== TÂCHE DEMANDÉE 1 ==
Citez à l'identique le passage qui va du début des lignes, et non de l'extrait, jusqu'à la ligne contenant « Action: pos(557,229) » incluse. Laissez les images de côté.

== EXTRAIT DU TEXTE ==
.....
AVS : Le cache-sexe du Net


Chaque fois qu'on a amassé un gros paquet de fric quelque part, les parasites sont arrivés. Ouvrez une mine d'or en plein désert, les roulottes des prostituées sont aussitôt là. Internet ne pouvait pas échapper à cette régle.

Une activité parasite est, par définition, une économie basée sur un bien inexistant. Pas de création de richesse, pas de produit, pas de service. Mais c'est payant. Tout l'art du parasite est de se placer sur un chemin à grande circulation et de prélever une petite dîme au passage. On appelle ça aussi : racket.

Bien sûr, on ne rackette pas les utilisateurs d'Internet comme on rackettait les voyageurs des grands chemins. Le cyber -parasite doit obtenir son consentement. Pour cela, il joue sur des motivations fortes et universelles: l'argent et le sexe.

Une activité parasite ne peut donc se développer que si son hôte peut caresser l'espoir de gagner beaucoup d'argent ou de voir beaucoup de femmes à poil (ou d'hommes à poil). C'est pour ça que les premiers parasites sont apparus sur les webs coquins. J'ai nommé:

Les AVS (Adult Verification System)

Si vous êtes coquin(e), vous connaissez déjà l'AVS. Ce système vous délivre, moyennant rémunération, une clé qui vous permet d'entrer sur les sites web les plus "chauds". Malheur à vous si vous avez acquité votre dîme, c'est pour vous apercevoir que votre clé vous permet bien d'entrer sur le serveur qui vous l'a vendu, mais pas sur le voisin. C'est qu'il utilise un autre système, en tout point semblable, mais incompatible.

A quoi sert-il?

Le service vous est présenté comme un cetificat de majorité (d'où son nom) et on vous dit que sa nécessité découle de celle, légitime et légale, de protéger les mineurs de la pornographie. A première vue, tout cela semble très correct. On accepte bien de payer l'administration pour qu'elle vous délivre une carte d'identité.
.....
== LIGNES ==

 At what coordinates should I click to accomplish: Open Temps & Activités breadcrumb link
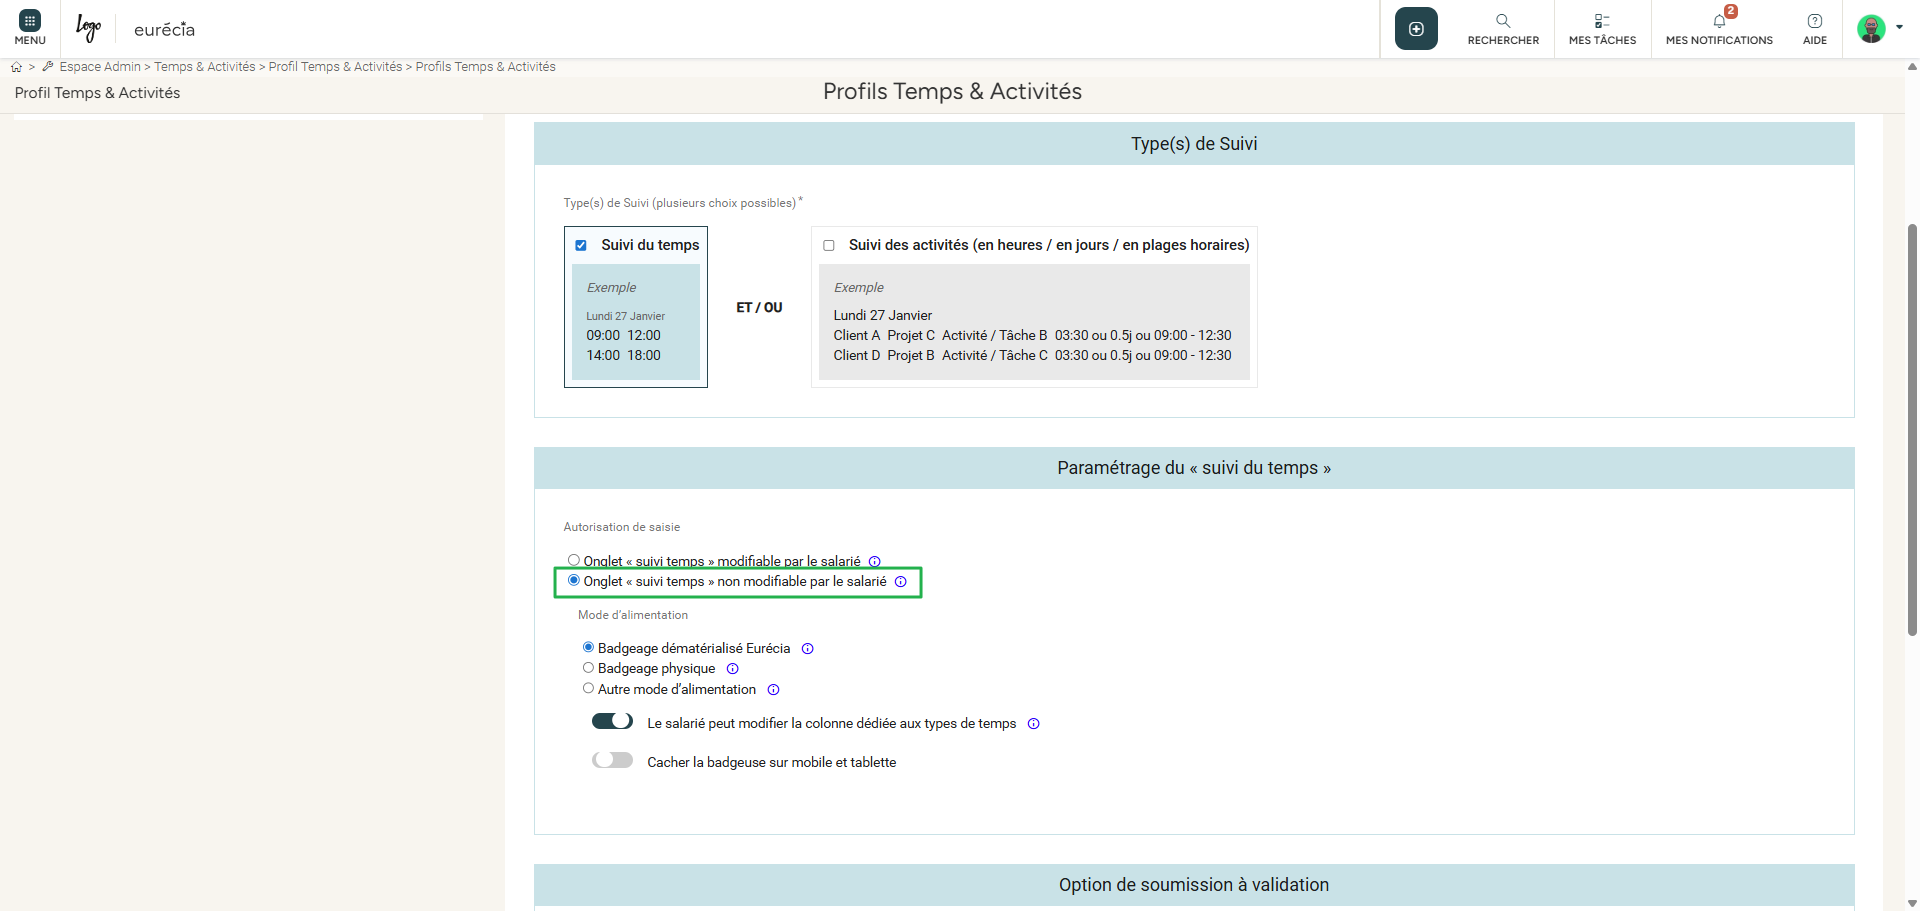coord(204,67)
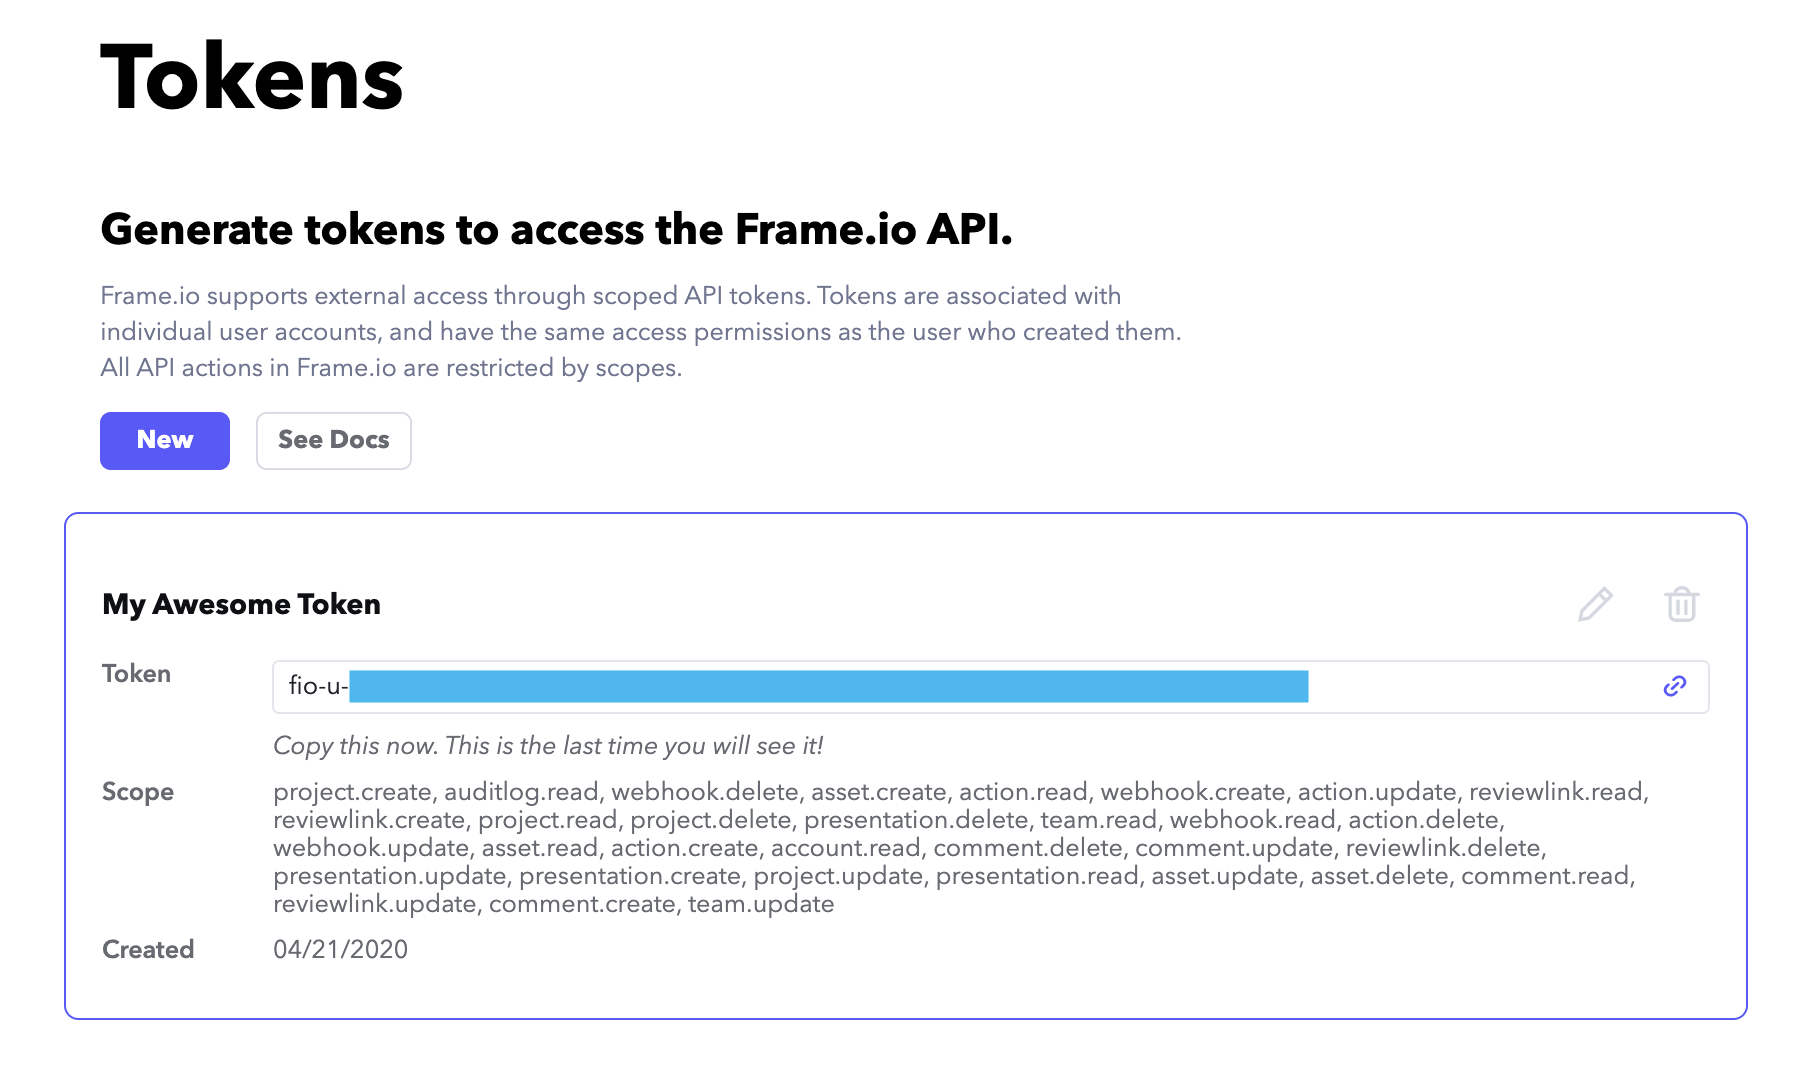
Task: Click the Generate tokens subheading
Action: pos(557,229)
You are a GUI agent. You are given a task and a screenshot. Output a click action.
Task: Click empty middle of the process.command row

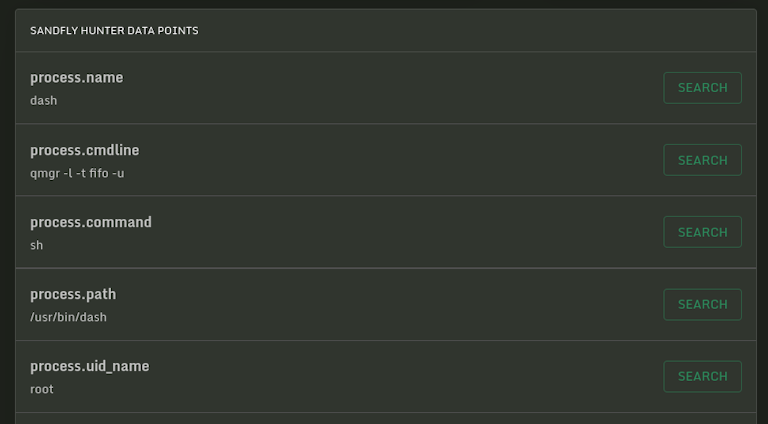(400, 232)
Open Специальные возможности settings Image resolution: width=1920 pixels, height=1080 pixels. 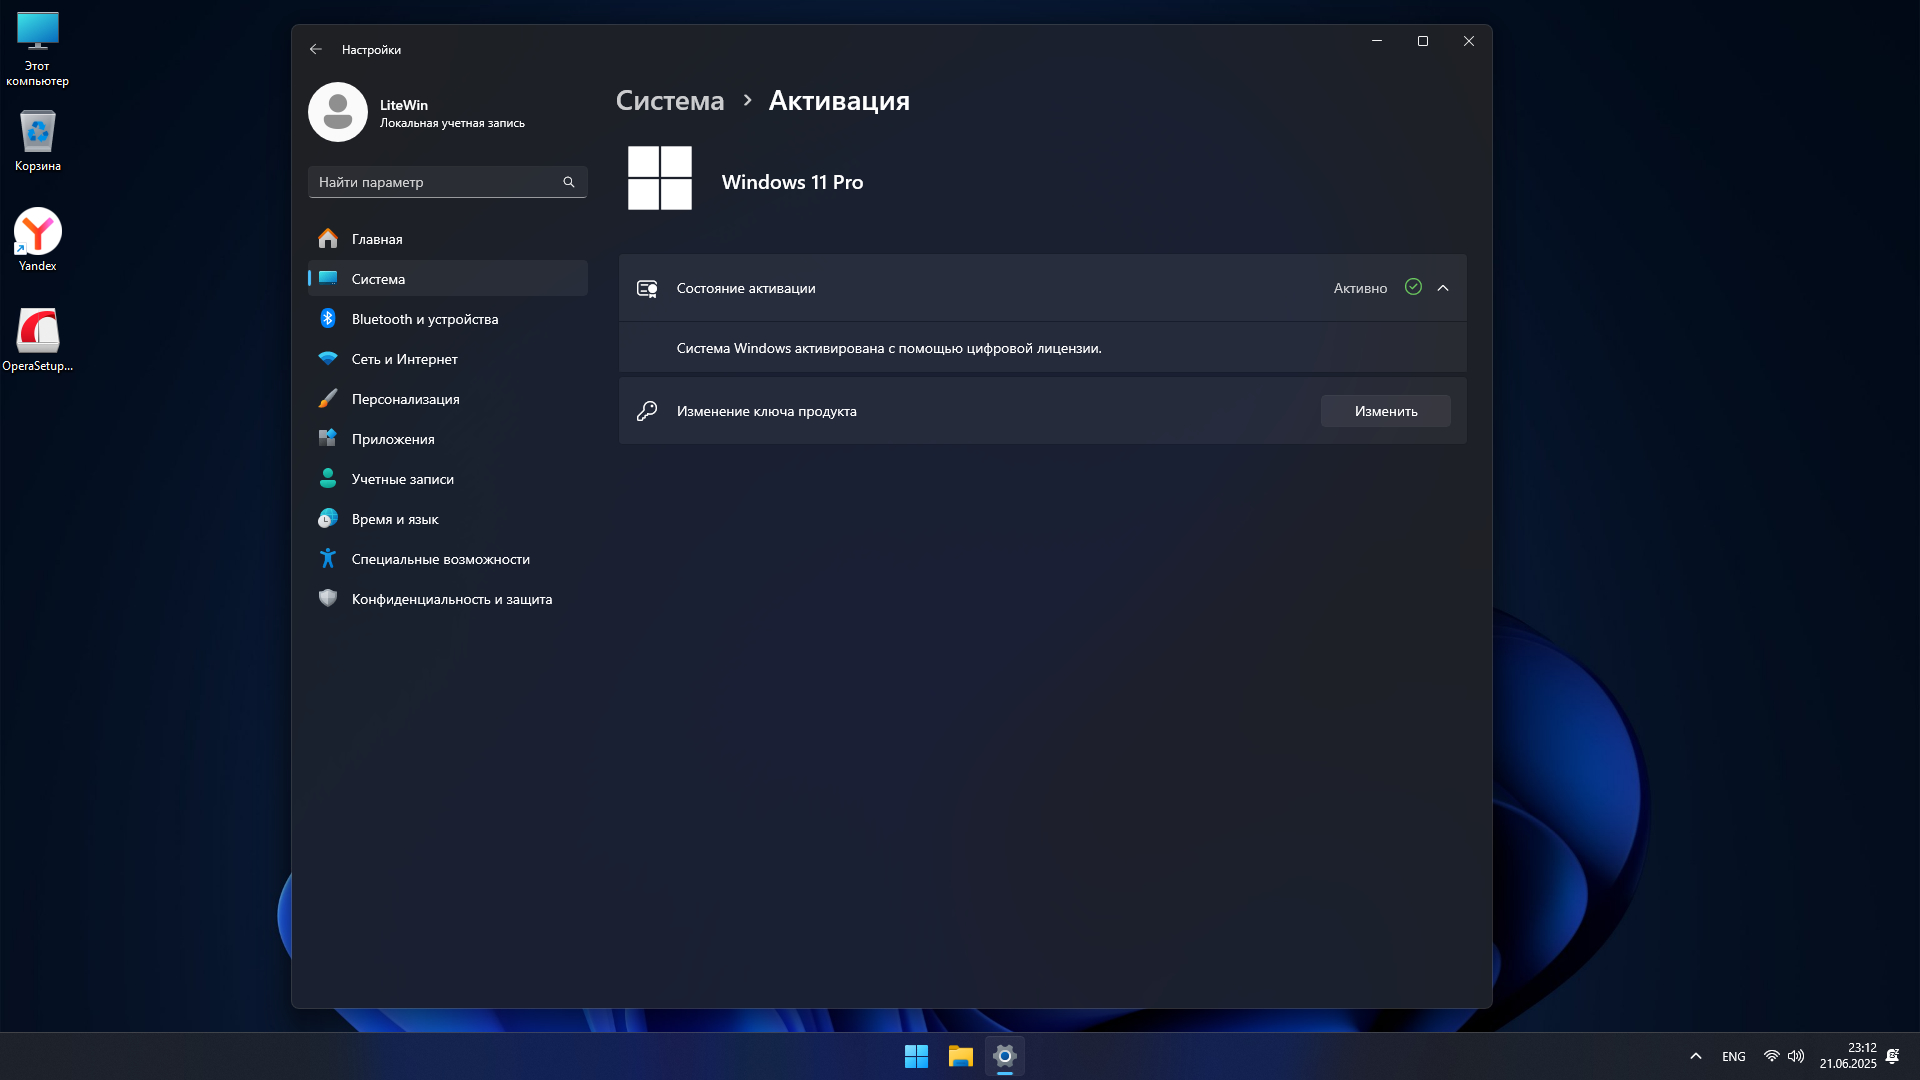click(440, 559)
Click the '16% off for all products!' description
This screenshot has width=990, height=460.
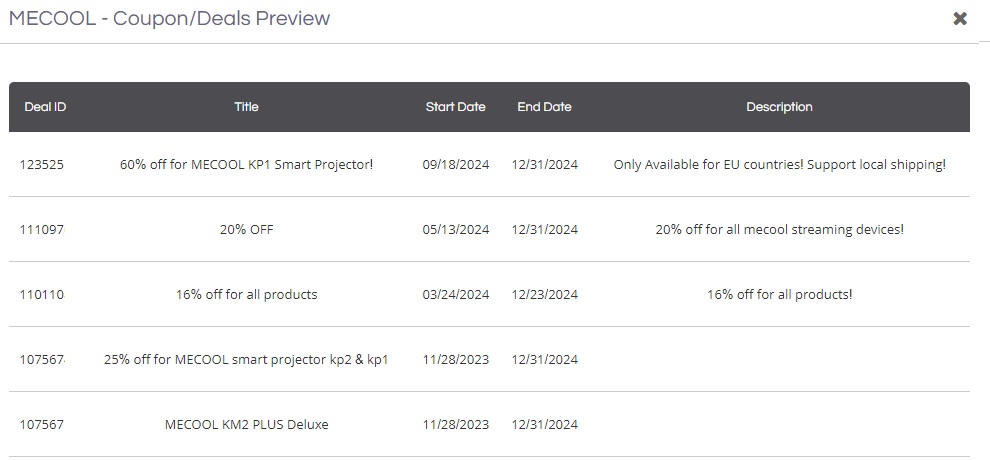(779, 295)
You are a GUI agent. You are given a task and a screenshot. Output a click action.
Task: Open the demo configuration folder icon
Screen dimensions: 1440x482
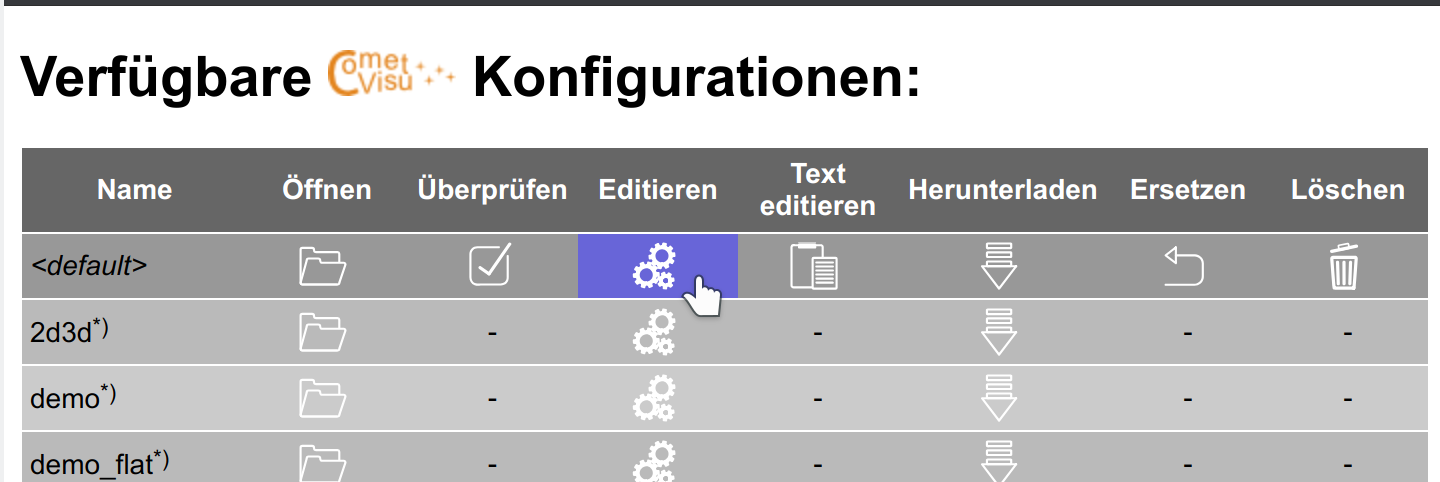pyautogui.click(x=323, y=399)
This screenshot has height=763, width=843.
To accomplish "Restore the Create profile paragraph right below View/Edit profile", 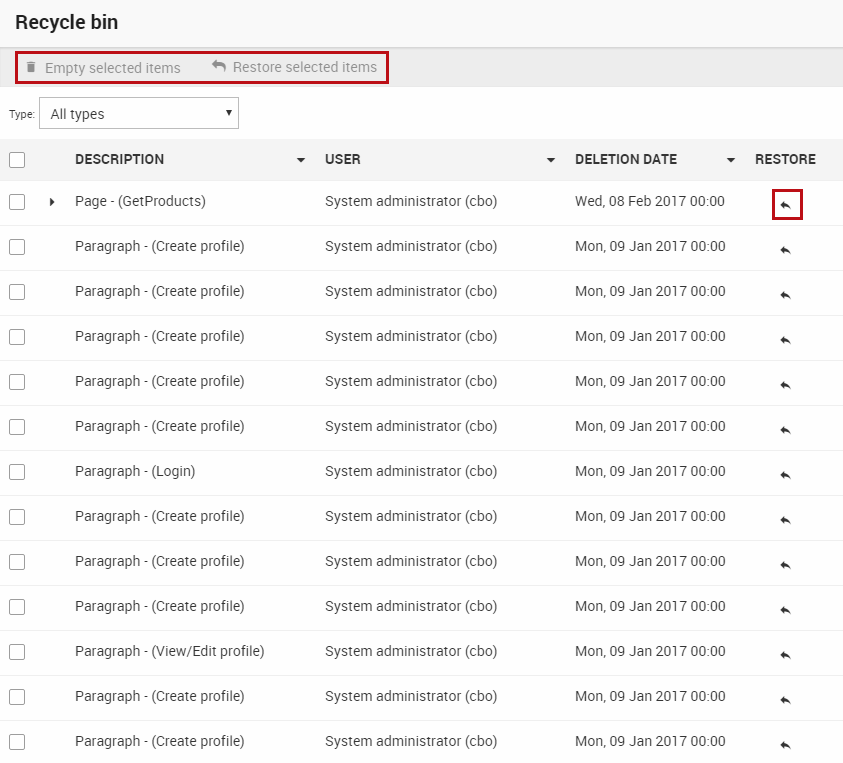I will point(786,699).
.....
== TÂCHE DEMANDÉE 2 ==
Veuillez recopier fidèlement le passage de l'extrait allant de « Les AVS (Adult » jusqu'à « A quoi sert-il? » inclus.

== RÉPONSE ÉCRITE 1 ==
 At what coordinates should I click to accomplish: Open Temps & Activités breadcrumb link
coord(204,67)
Task: Click the Generate tokens subheading
Action: pos(557,229)

== RÉPONSE ÉCRITE 2 ==
Les AVS (Adult Verification System)

Si vous êtes coquin(e), vous connaissez déjà l'AVS. Ce système vous délivre, moyennant rémunération, une clé qui vous permet d'entrer sur les sites web les plus "chauds". Malheur à vous si vous avez acquité votre dîme, c'est pour vous apercevoir que votre clé vous permet bien d'entrer sur le serveur qui vous l'a vendu, mais pas sur le voisin. C'est qu'il utilise un autre système, en tout point semblable, mais incompatible.

A quoi sert-il?